Nnaemeka Ali, O.M.I
Innu Nikamu et la transmission du Savoir Autochtone

L’une des joies que l’on éprouve après plusieurs années de présence missionnaire dans une communauté autochtone, c’est le fait de se sentir accueilli et considéré comme membre à part entière de cette famille.
Nous venons de participer cette année, à notre cinquième festival Innu Nikamu, lieu d’expression des richesses culturelles d’un peuple et école de transmission du savoir ancestral à travers les chants, la danse et les comédies.
Le festival se veut une école de libération où les règles de jeu habituelles tombent. Dans cette école, le transmetteur du savoir n’est pas le centre d’intérêt aussi longtemps qu’il reste fidèle au savoir ancestral. En effet, Innu Nikamu promeut une forme d’éducation telle que semblable à celle décrite par l’écrivain noire Américaine, Bell Hooks qui, dans son ouvrage « Apprendre à transgresser : l’éducation comme pratique de la liberté » (2020), souligne l’aspect libérateur de l’apprentissage qui généralement doit passer par la résistance aux normes habituelles :
« Je célèbre l’enseignement qui favorise la transgression — un mouvement contre et au-delà des limites. C’est un mouvement qui fait de l’éducation une pratique de la liberté ».

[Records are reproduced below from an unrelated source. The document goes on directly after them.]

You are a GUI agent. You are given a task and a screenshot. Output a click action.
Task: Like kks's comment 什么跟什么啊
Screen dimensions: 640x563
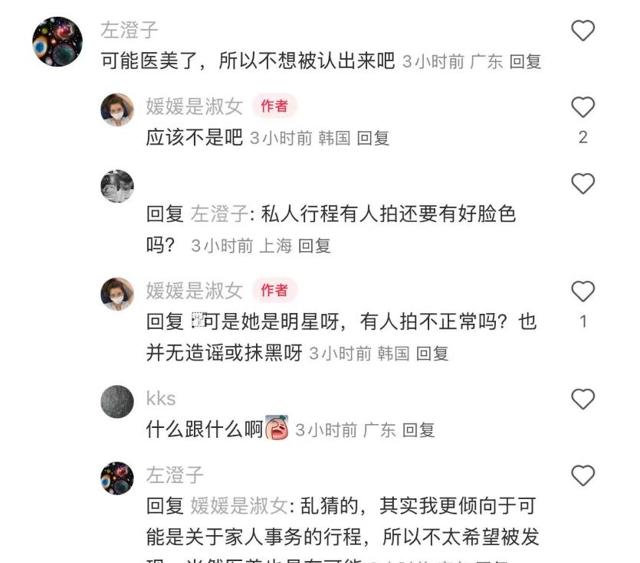coord(582,399)
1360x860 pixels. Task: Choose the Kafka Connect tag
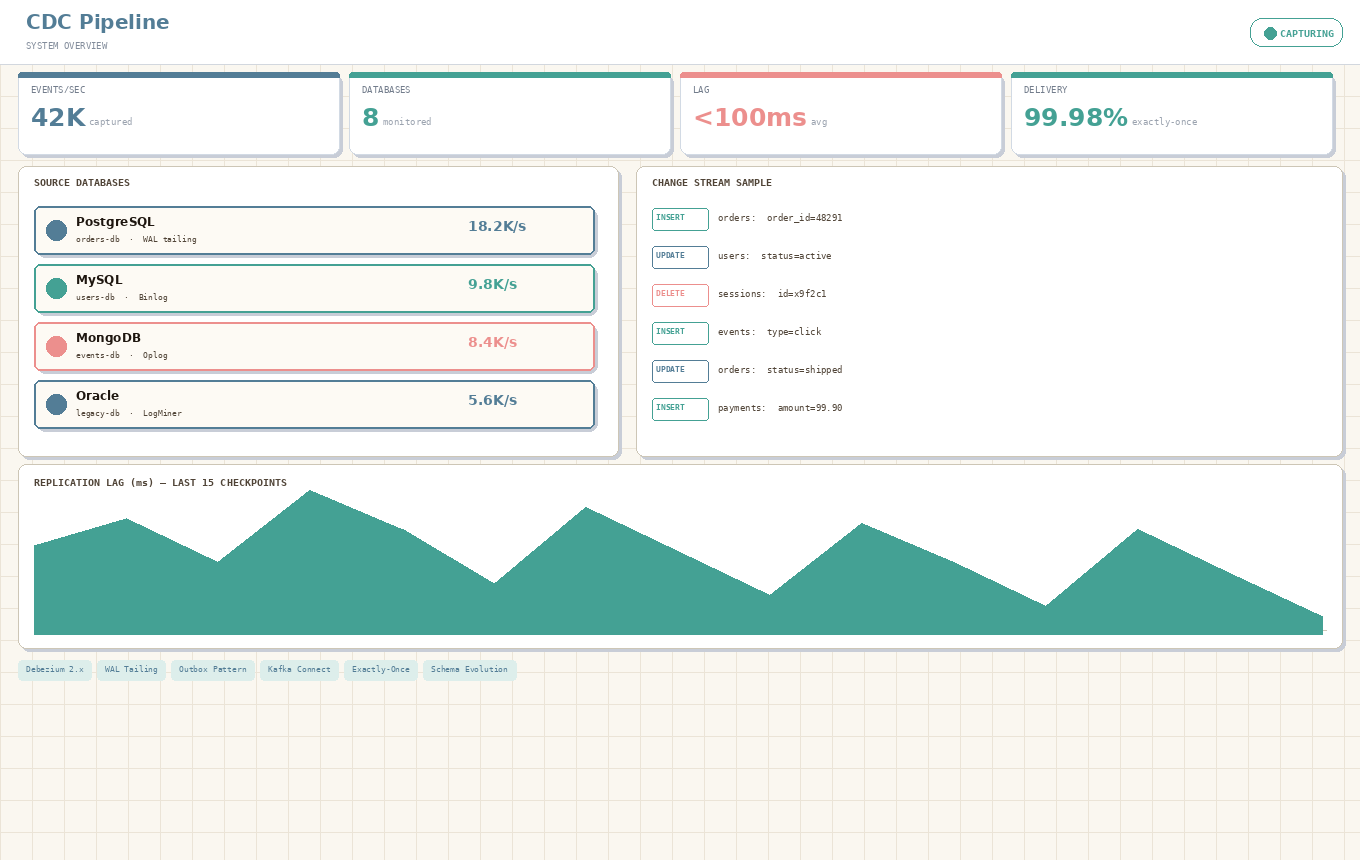299,670
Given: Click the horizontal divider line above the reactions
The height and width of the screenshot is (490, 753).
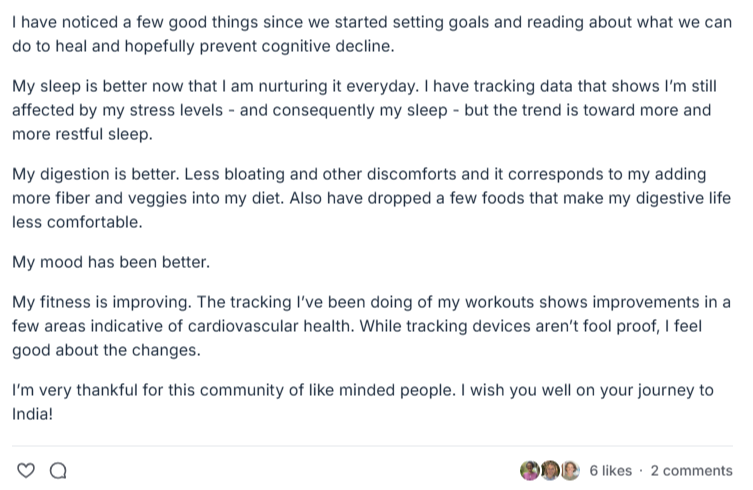Looking at the screenshot, I should coord(372,446).
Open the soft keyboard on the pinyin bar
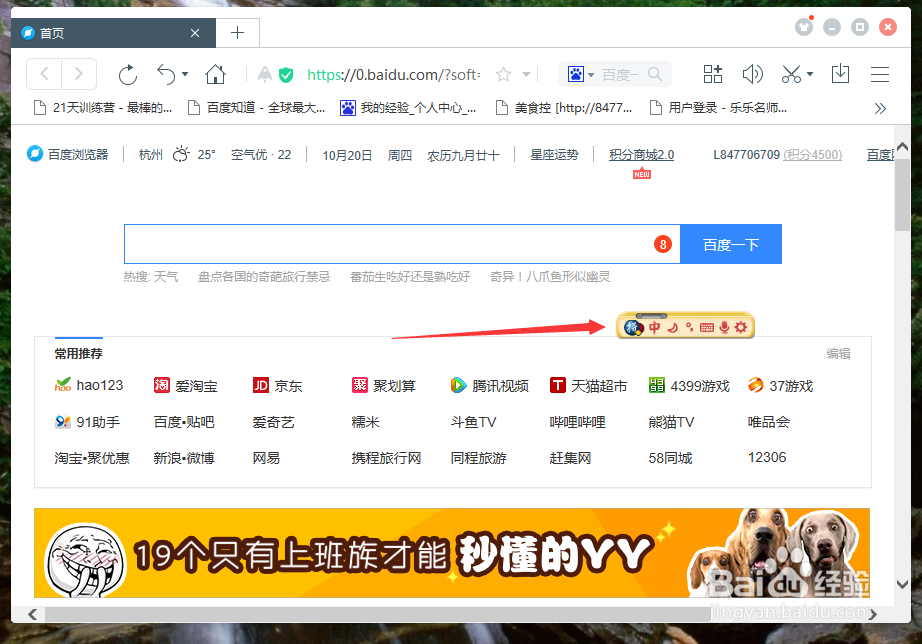The image size is (922, 644). pos(706,327)
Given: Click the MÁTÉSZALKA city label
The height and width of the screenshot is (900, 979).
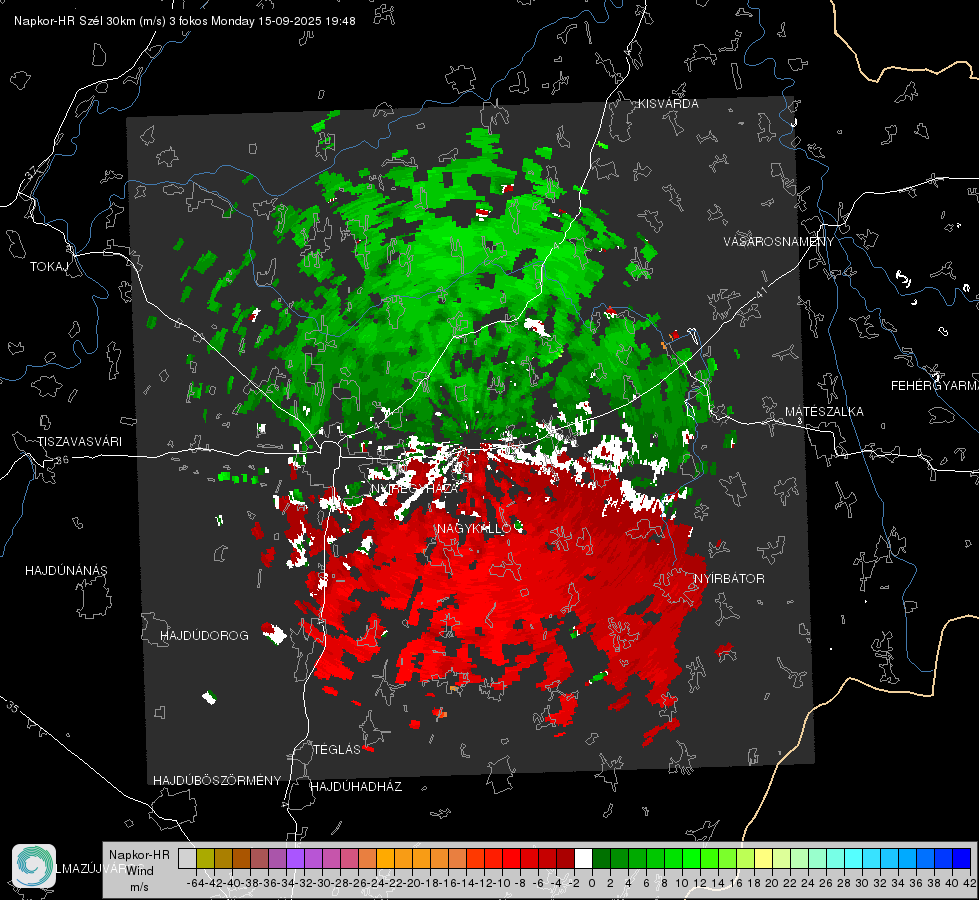Looking at the screenshot, I should pyautogui.click(x=824, y=412).
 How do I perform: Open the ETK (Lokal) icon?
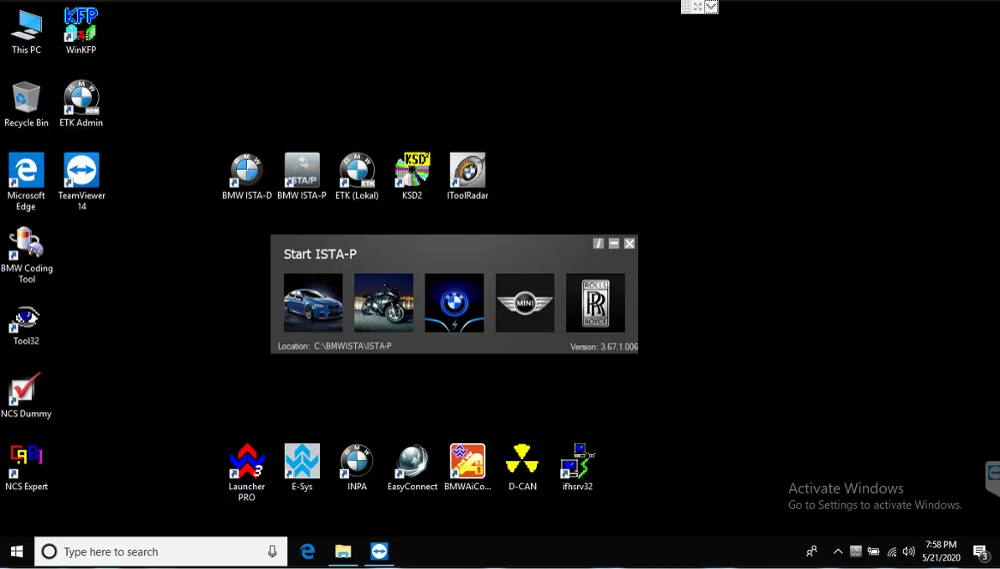pos(357,177)
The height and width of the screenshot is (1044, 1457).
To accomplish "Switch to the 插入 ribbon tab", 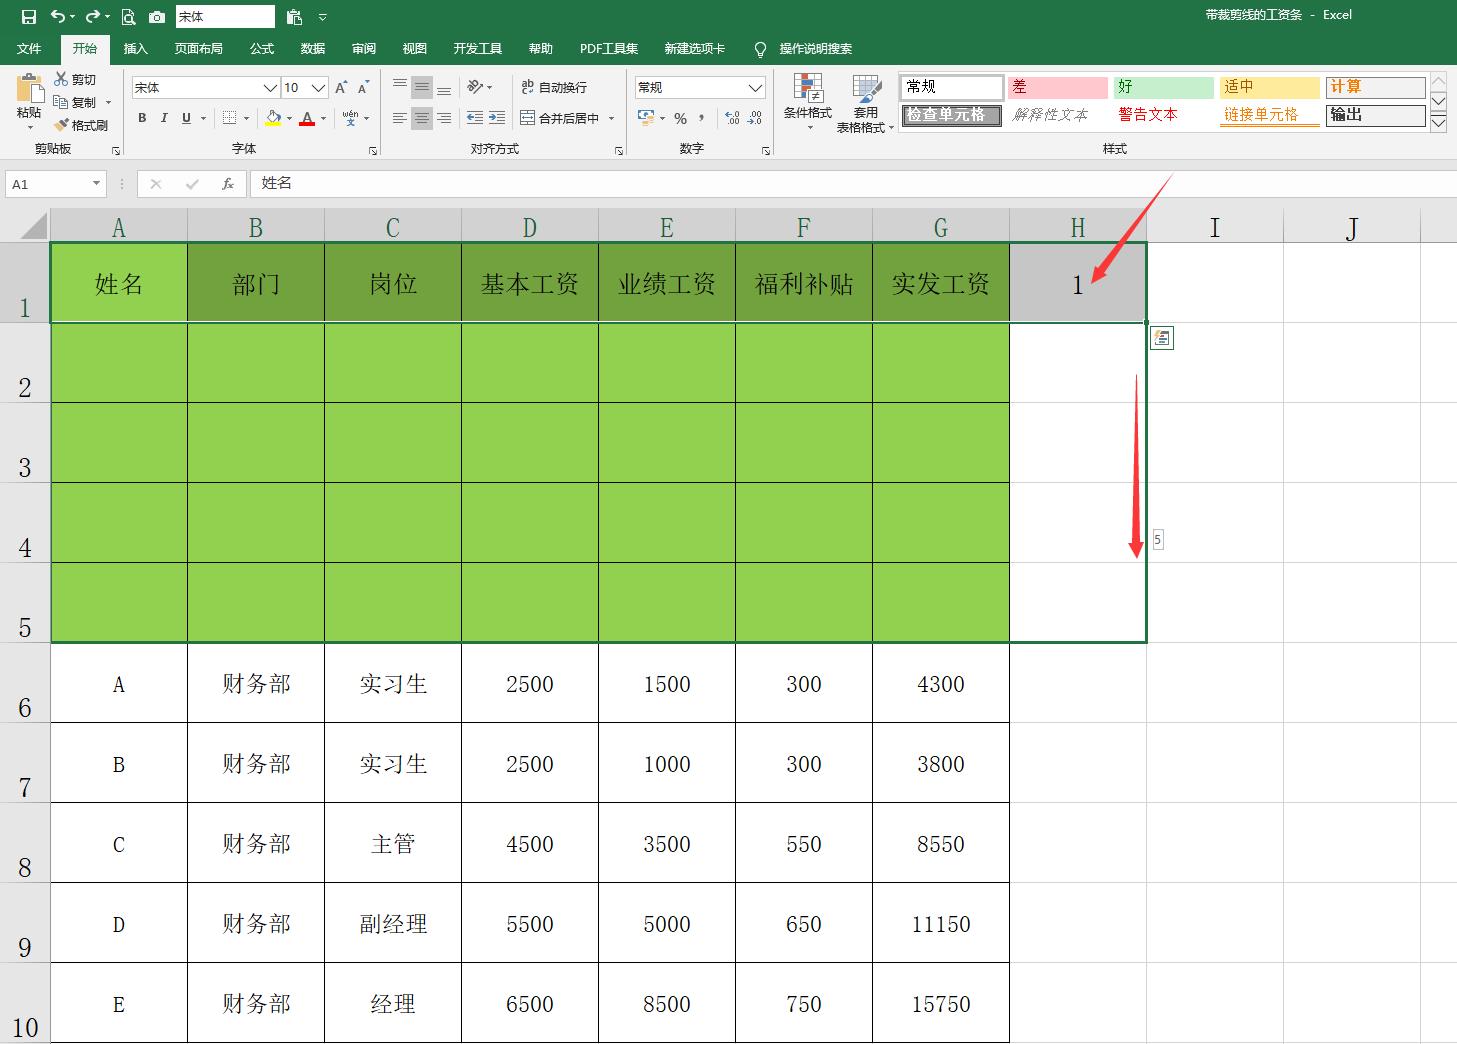I will [135, 48].
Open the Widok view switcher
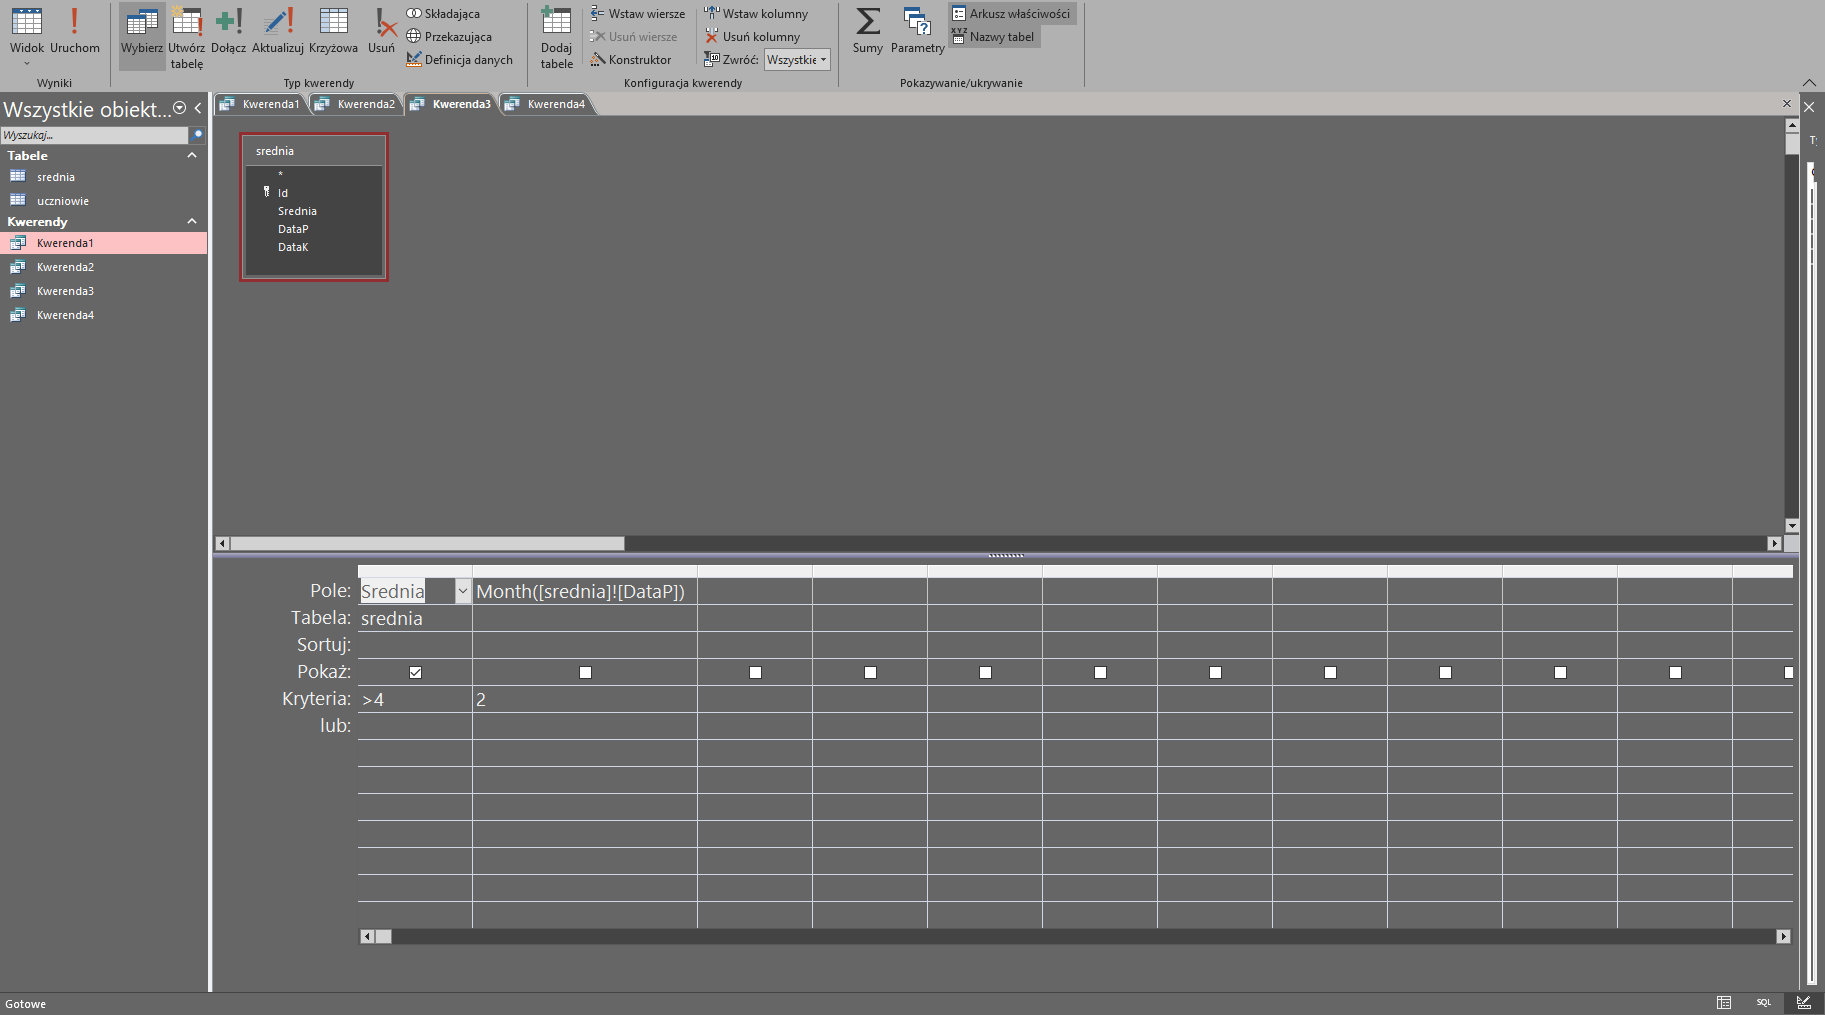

Le festival Innu Nikamu avec son objectif de chanter la résistance adopte cette règle de jeu : refuser de se conformer à un stéréotype qui pour plusieurs générations collait sur le dos des peuples autochtones. Il chante la fierté de son peuple qui continue de résister aux systèmes de domination, aux religions qui subjuguent les nations, et aux idéaux qui freinent l’épanouissement des nations autochtones. Il célèbre les arts qui favorisent la liberté comme souligne si bien Madame Hooks. Voilà pourquoi Innu Nikamu a réuni cette année, divers acteurs sociaux : les musiciens du métal, les rappeurs engagés, un comédien, des chanteurs militants, des chanteurs spirituels.
Tous ces présentateurs avaient chacun un message de libération, de résistance, de réconfort, d’engagement, d’espoir. Le secret de réussite de cet évènement qui est en réalité, le plus grand festival de musique à l’est du Québec, réside dans la fidélité à son objectif originel, à savoir : chanter sa résistance, et célébrer son identité.
Au cours des différentes éditions du festival auxquelles nous avons pris part, nous avons vu la pédagogie autochtone d’initiation à la vie, se manifester au grand jour. On était heureux de constater comment le jeune coordonnateur de cette année, a pu s’imprégner de la sagesse et du savoir-faire de l’ancien coordonnateur M. Reginald Vollant à travers l’observation soutenue pendant plusieurs années. Et le résultat de sa coordination est la preuve que cette pédagogie autochtone est une des meilleures façons de transmettre la culture. La présence de Set Leo, Kashkun, etc., au festival témoigne de cette volonté des ainés de léguer le patrimoine culturel à la jeunesse.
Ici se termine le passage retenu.